Before the construction of the Harrods depot the dominating building on the Trevor estate was Smith & Baber's floorcloth factory, on the west side of Trevor Place. Built in the early 1820s, this was one of several noteworthy structures, most of them now destroyed, erected in London for the manufacture of ornamental painted floorcloth, an industry particularly associated with the capital. With its tall belvedere tower, Smith & Baber's factory was for some seventy years a distinctive local landmark. The tower was demolished in the 1890s, but the shell of the building survived into the 1970s.

It was the firm's third factory. The first was erected in the mid-eighteenth century for Nathan Smith, whose sonin-law, James Baber, later claimed that Smith had founded the works in 1754. In fact a date some ten years later is more likely to be correct. Baber's further assertion that it had been the first floorcloth manufactory was more or less specious. (Both claims were embodied in a prominent inscription on the 1820s building.) (ref. 58) There certainly were earlier factories – one of them in Knightsbridge, just east of what is now Sloane Street (see page 31) – though they were not necessarily on such a large scale as Smith's, nor perhaps were their products comparable with his in quality and durability.

• **OBJECTIVE A**: Report every line in the records below that contains the string "Select", copying each such line in full.

• **STORED RECORDS**:
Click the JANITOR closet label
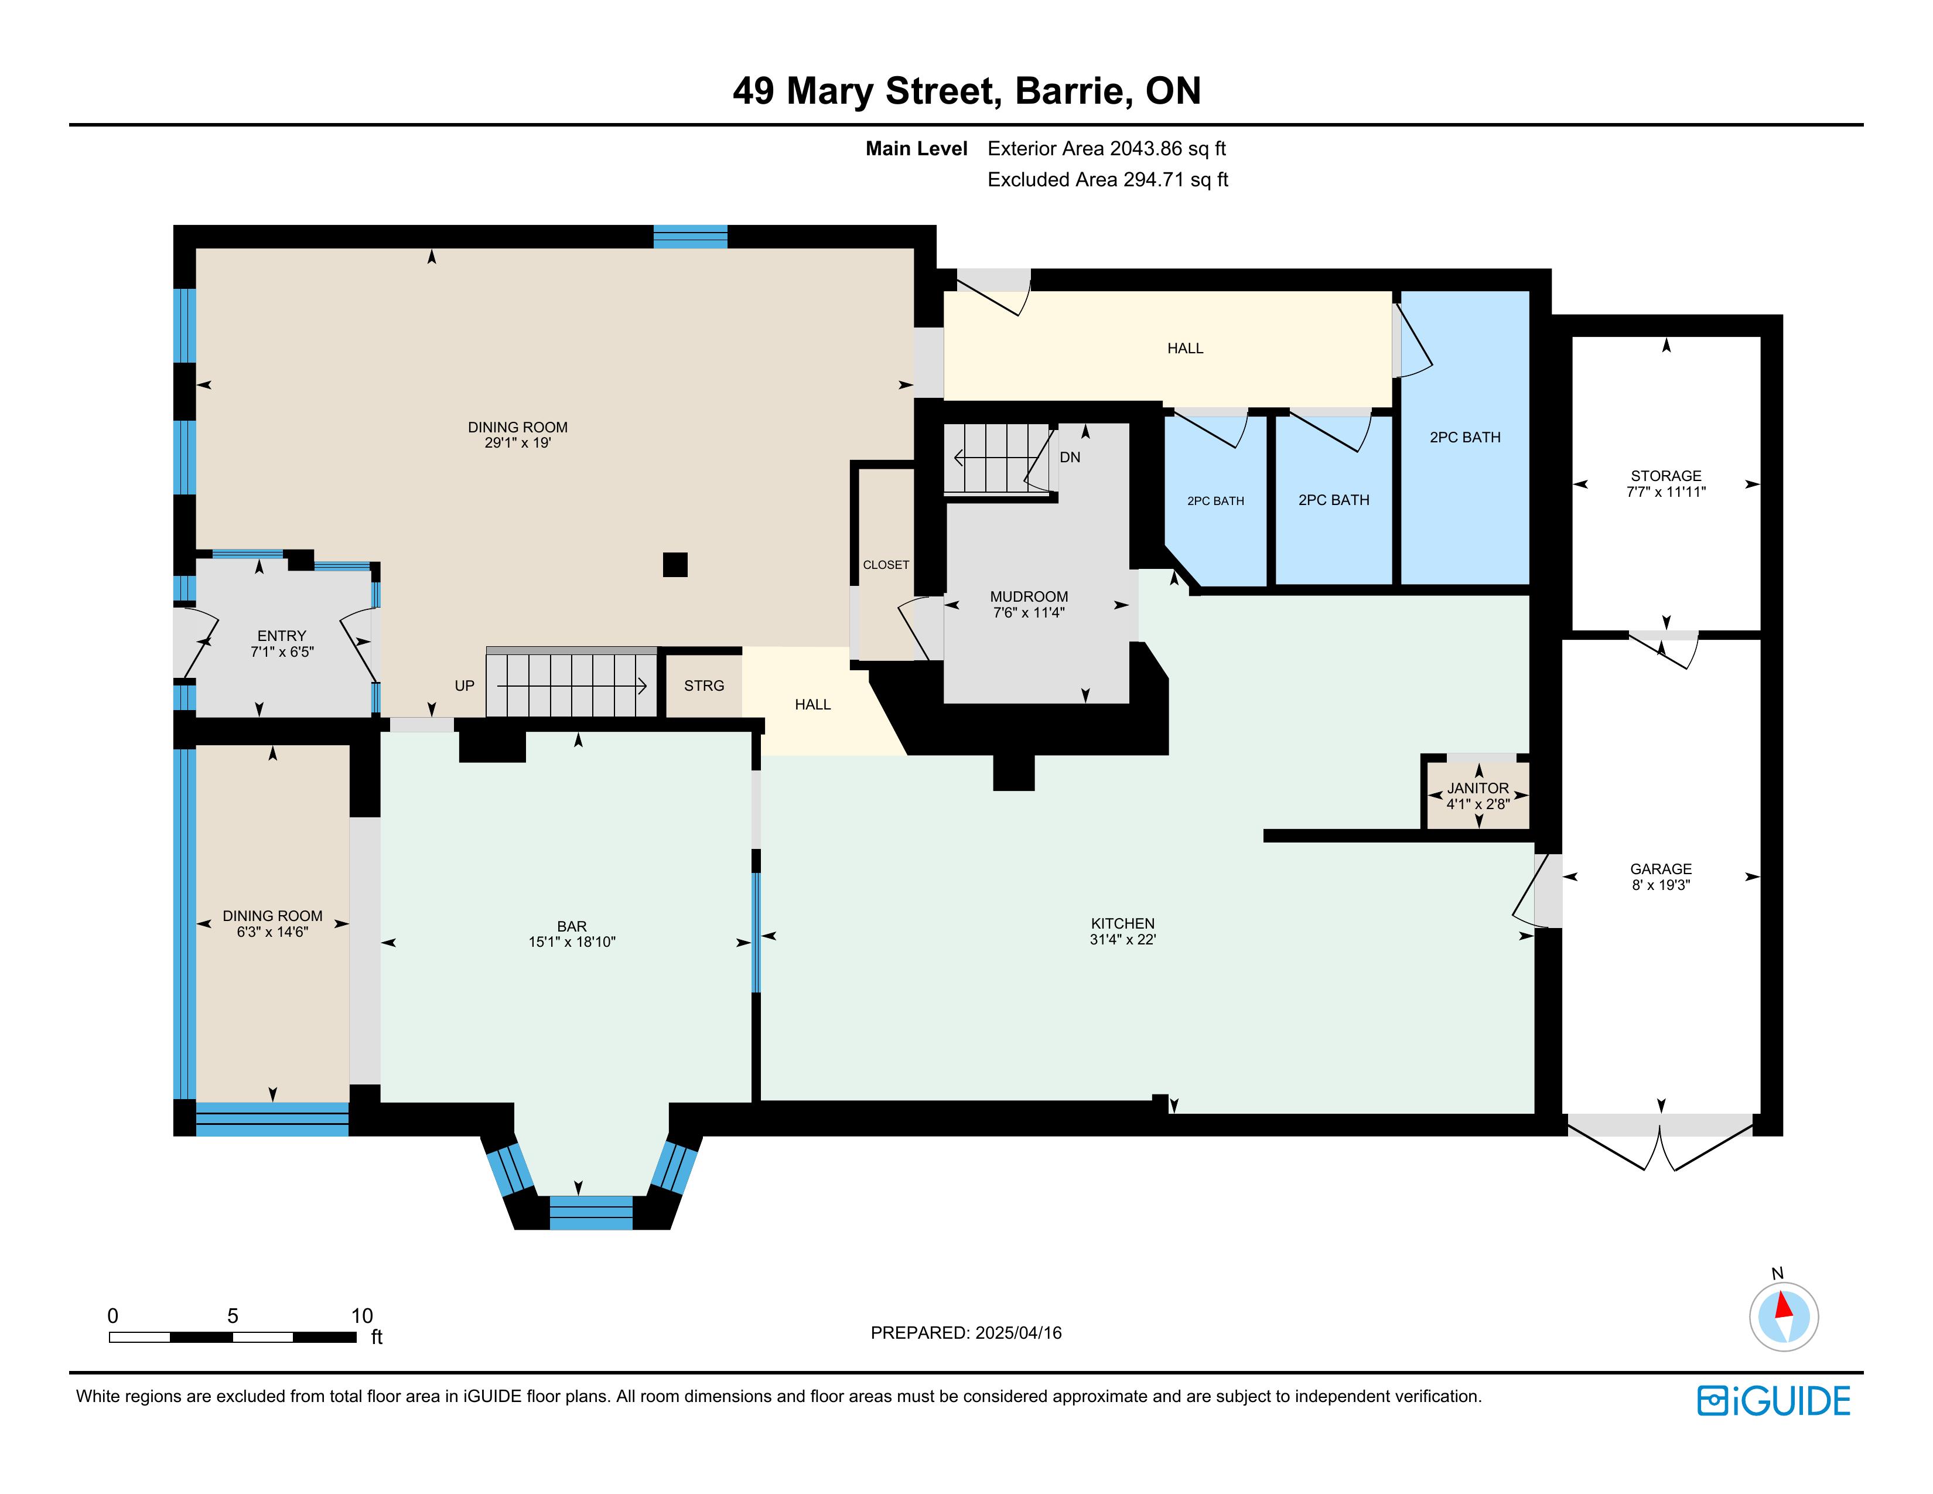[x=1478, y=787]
--
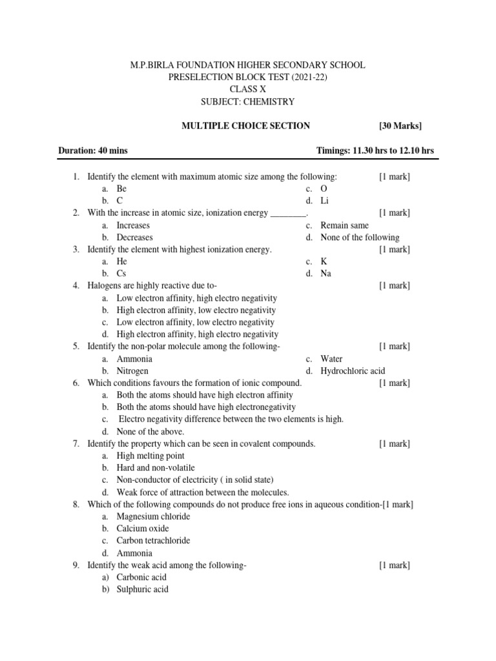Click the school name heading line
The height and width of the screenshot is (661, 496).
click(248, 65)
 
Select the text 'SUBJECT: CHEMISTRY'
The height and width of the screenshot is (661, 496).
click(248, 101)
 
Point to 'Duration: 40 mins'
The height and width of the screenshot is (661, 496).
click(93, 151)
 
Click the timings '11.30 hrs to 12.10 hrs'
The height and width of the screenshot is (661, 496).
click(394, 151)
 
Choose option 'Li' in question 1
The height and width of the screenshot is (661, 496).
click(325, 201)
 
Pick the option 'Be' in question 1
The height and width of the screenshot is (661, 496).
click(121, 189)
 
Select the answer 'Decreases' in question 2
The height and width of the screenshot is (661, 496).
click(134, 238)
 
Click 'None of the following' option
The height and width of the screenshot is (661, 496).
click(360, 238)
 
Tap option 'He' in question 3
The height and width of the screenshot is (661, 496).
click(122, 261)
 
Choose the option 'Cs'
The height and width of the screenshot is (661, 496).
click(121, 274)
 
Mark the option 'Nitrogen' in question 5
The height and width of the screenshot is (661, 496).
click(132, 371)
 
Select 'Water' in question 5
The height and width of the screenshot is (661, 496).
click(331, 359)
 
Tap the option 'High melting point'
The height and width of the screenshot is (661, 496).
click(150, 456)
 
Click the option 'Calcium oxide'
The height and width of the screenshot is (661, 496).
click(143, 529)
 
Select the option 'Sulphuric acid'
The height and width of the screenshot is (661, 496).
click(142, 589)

• **OBJECTIVE B**: From the passage on Smith & Baber's floorcloth factory above, return everything from "It was the firm's" down to "quality and durability.", copied word for word.

• **FINAL RESULT A**:
Select the text 'SUBJECT: CHEMISTRY'
Select the answer 'Decreases' in question 2
Select 'Water' in question 5
Select the option 'Sulphuric acid'

• **FINAL RESULT B**:
It was the firm's third factory. The first was erected in the mid-eighteenth century for Nathan Smith, whose sonin-law, James Baber, later claimed that Smith had founded the works in 1754. In fact a date some ten years later is more likely to be correct. Baber's further assertion that it had been the first floorcloth manufactory was more or less specious. (Both claims were embodied in a prominent inscription on the 1820s building.) (ref. 58) There certainly were earlier factories – one of them in Knightsbridge, just east of what is now Sloane Street (see page 31) – though they were not necessarily on such a large scale as Smith's, nor perhaps were their products comparable with his in quality and durability.